§ Task description:
Show all lines containing "click" from the data below.

[Stored records]
┌──

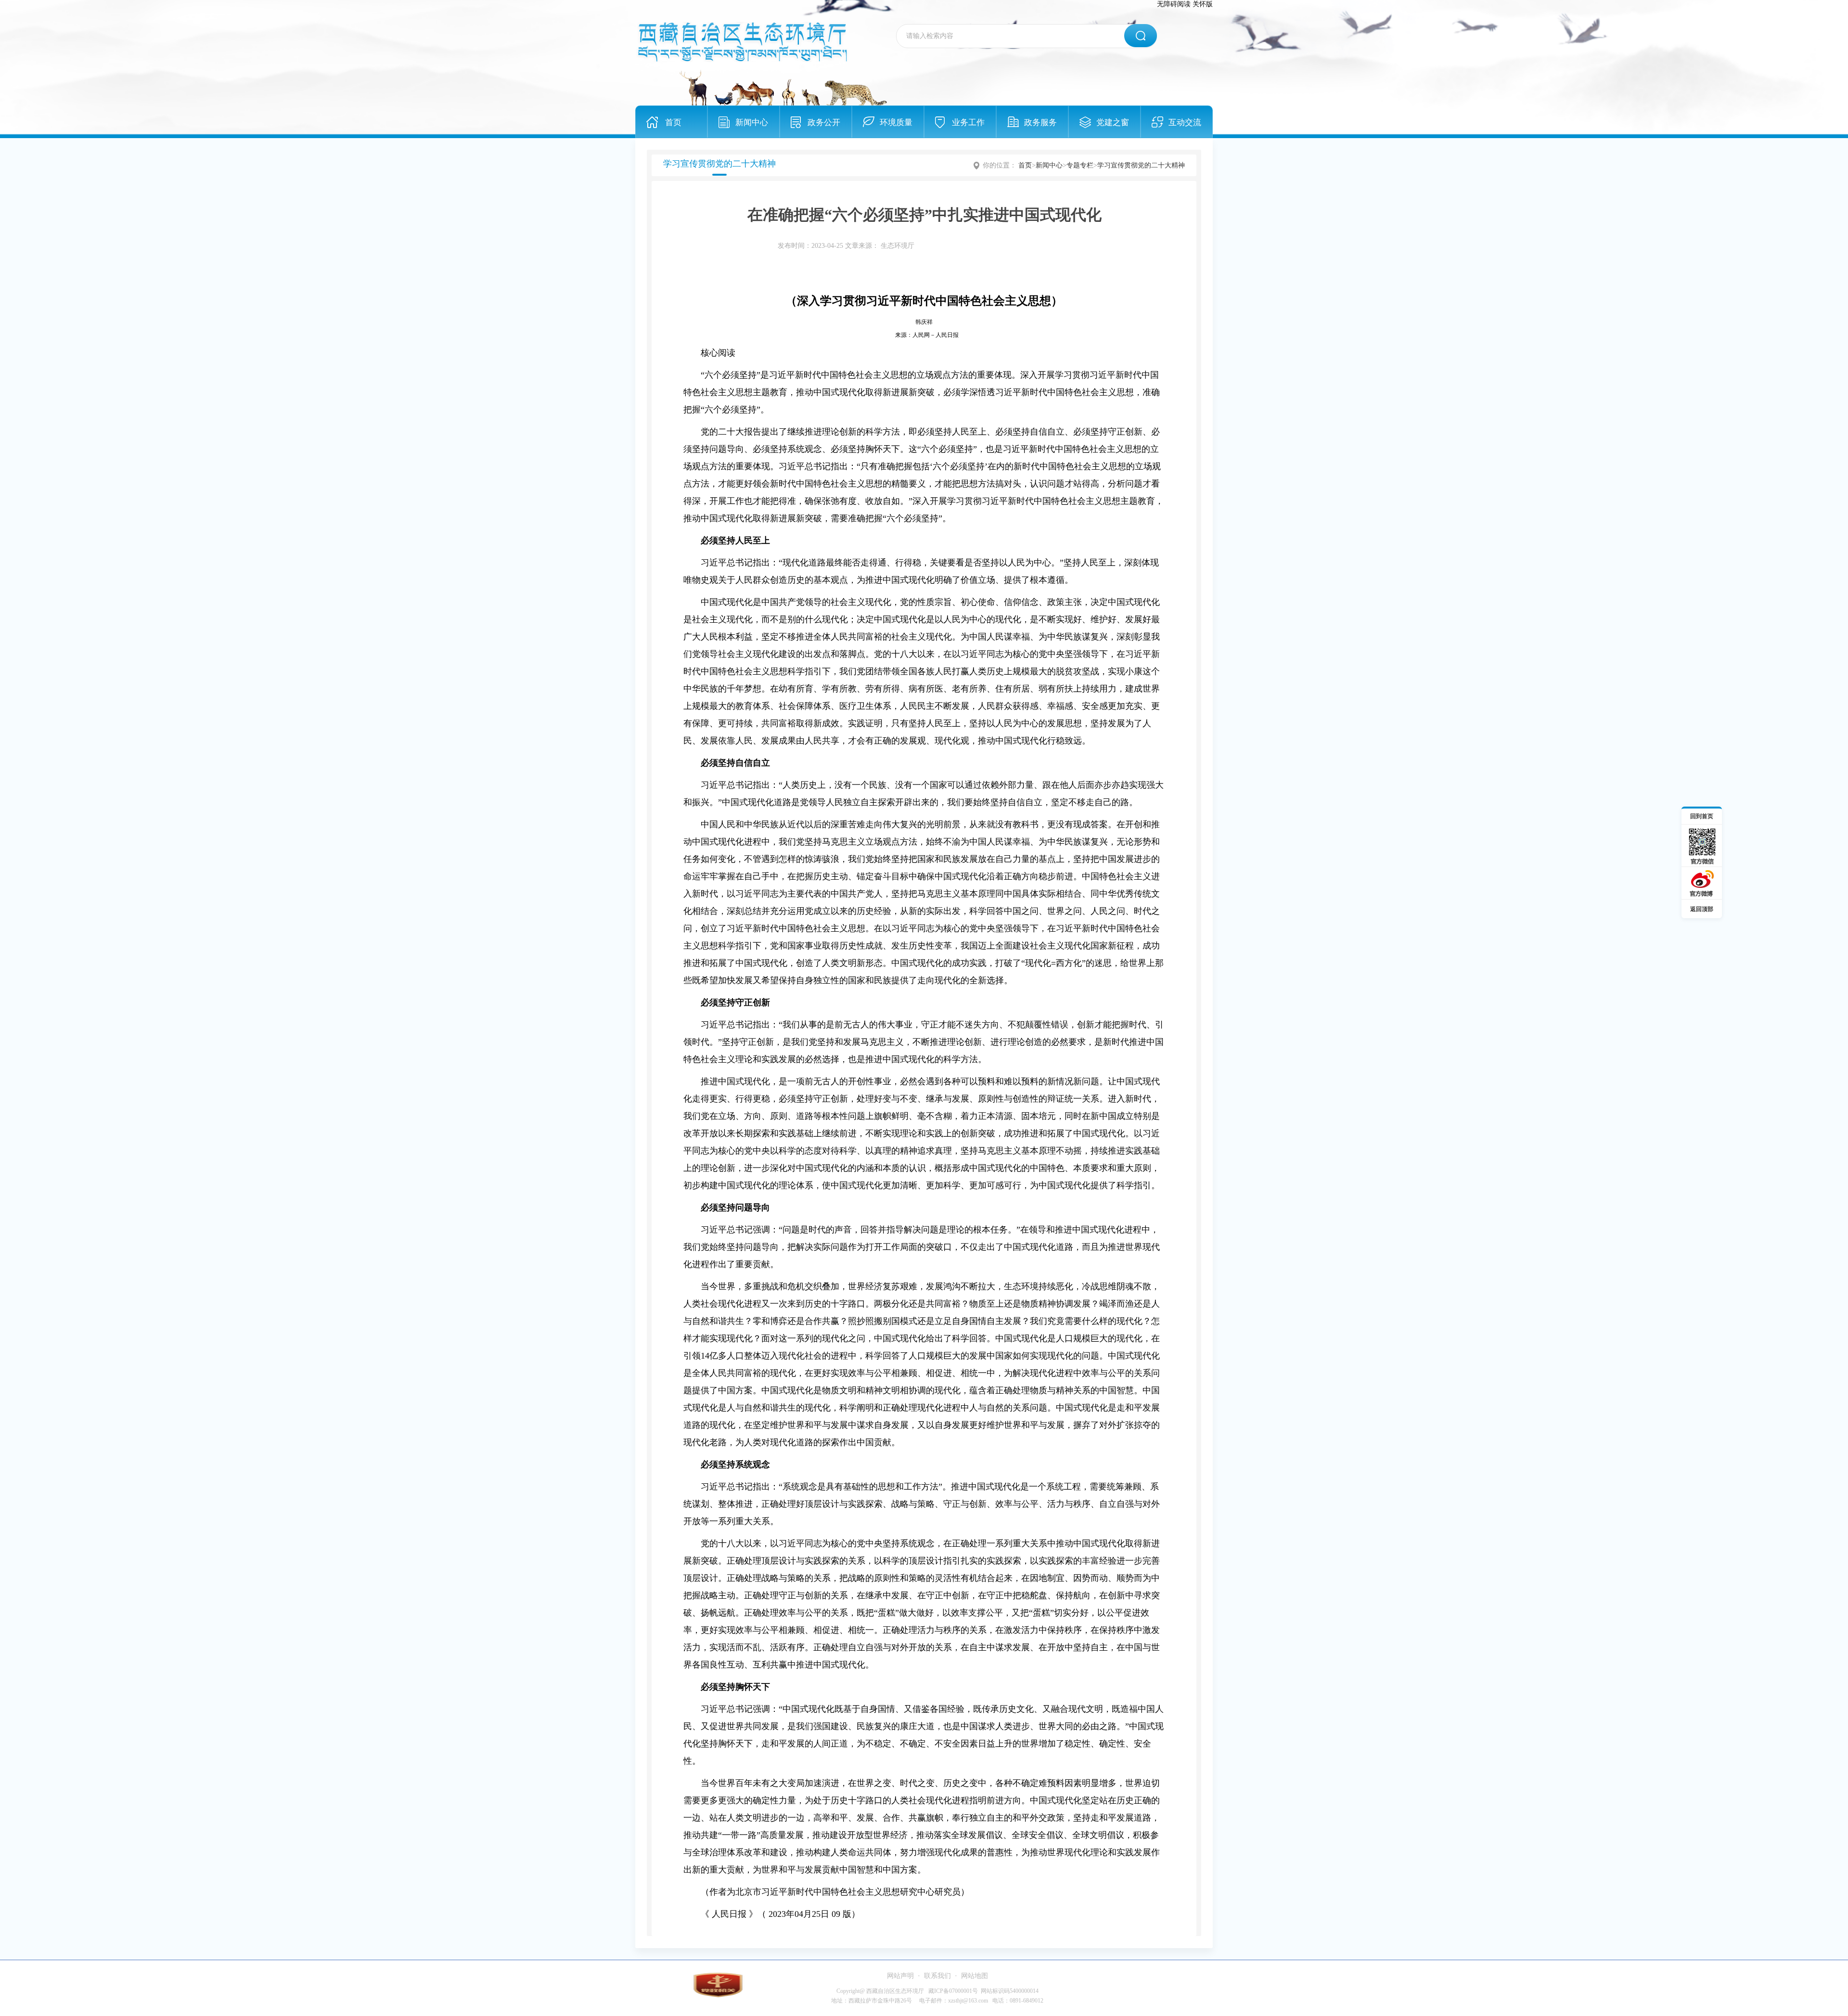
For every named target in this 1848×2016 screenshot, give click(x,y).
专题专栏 (1079, 165)
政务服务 (1040, 122)
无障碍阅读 (1174, 4)
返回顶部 (1701, 909)
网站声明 (900, 1975)
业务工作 (968, 122)
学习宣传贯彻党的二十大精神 (1141, 165)
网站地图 (974, 1975)
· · (937, 1975)
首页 (673, 122)
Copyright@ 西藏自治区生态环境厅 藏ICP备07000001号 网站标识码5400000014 (937, 1991)
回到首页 (1701, 816)
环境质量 (896, 122)
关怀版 (1203, 4)
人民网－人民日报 (935, 335)
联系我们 (937, 1975)
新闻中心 (751, 122)
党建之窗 (1112, 122)
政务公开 (824, 122)
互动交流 (1184, 122)
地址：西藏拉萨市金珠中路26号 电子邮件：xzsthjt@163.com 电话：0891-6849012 (937, 2000)
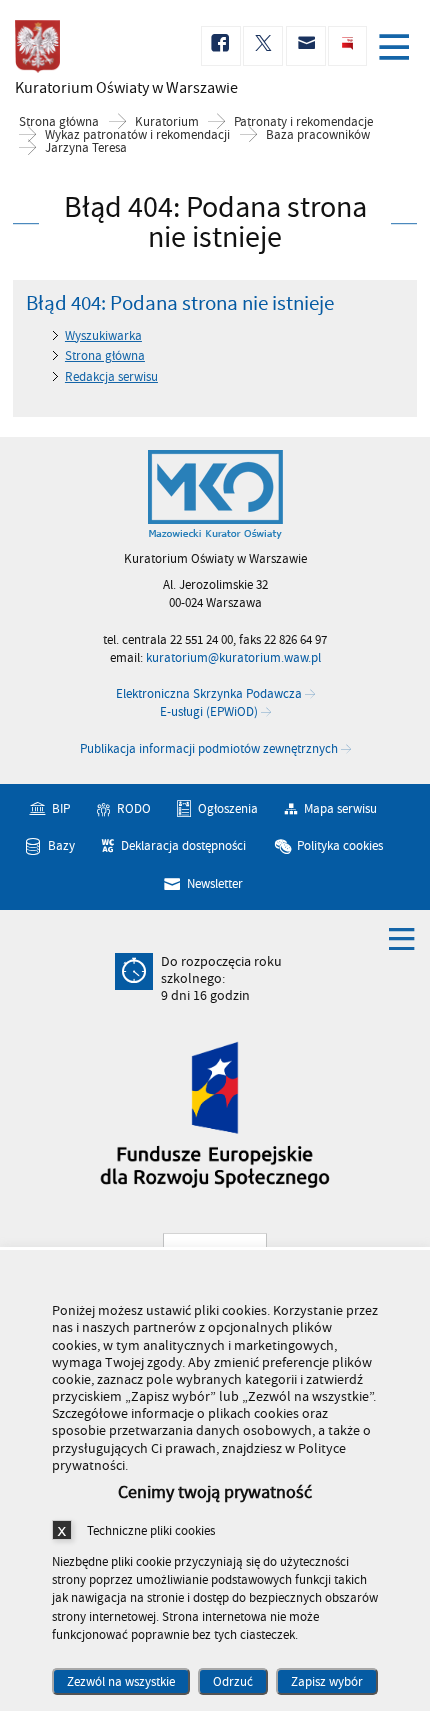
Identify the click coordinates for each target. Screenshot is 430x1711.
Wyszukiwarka (103, 336)
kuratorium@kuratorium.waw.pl (233, 658)
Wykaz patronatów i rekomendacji (137, 135)
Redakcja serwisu (111, 377)
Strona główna (59, 122)
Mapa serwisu (340, 808)
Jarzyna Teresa (86, 148)
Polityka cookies (340, 846)
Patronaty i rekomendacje (303, 122)
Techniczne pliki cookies (151, 1530)
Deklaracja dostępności (183, 846)
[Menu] (398, 49)
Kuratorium (167, 122)
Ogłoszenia (228, 808)
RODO (134, 808)
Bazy (61, 846)
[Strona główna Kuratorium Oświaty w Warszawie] (215, 495)
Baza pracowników (318, 135)
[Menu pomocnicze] (402, 938)
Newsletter (215, 884)
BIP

└──

§ The completed task:
For every named target in this 1848×2016 screenshot, give click(x,y).
Identify the click coordinates for each target. Screenshot is 430x1711.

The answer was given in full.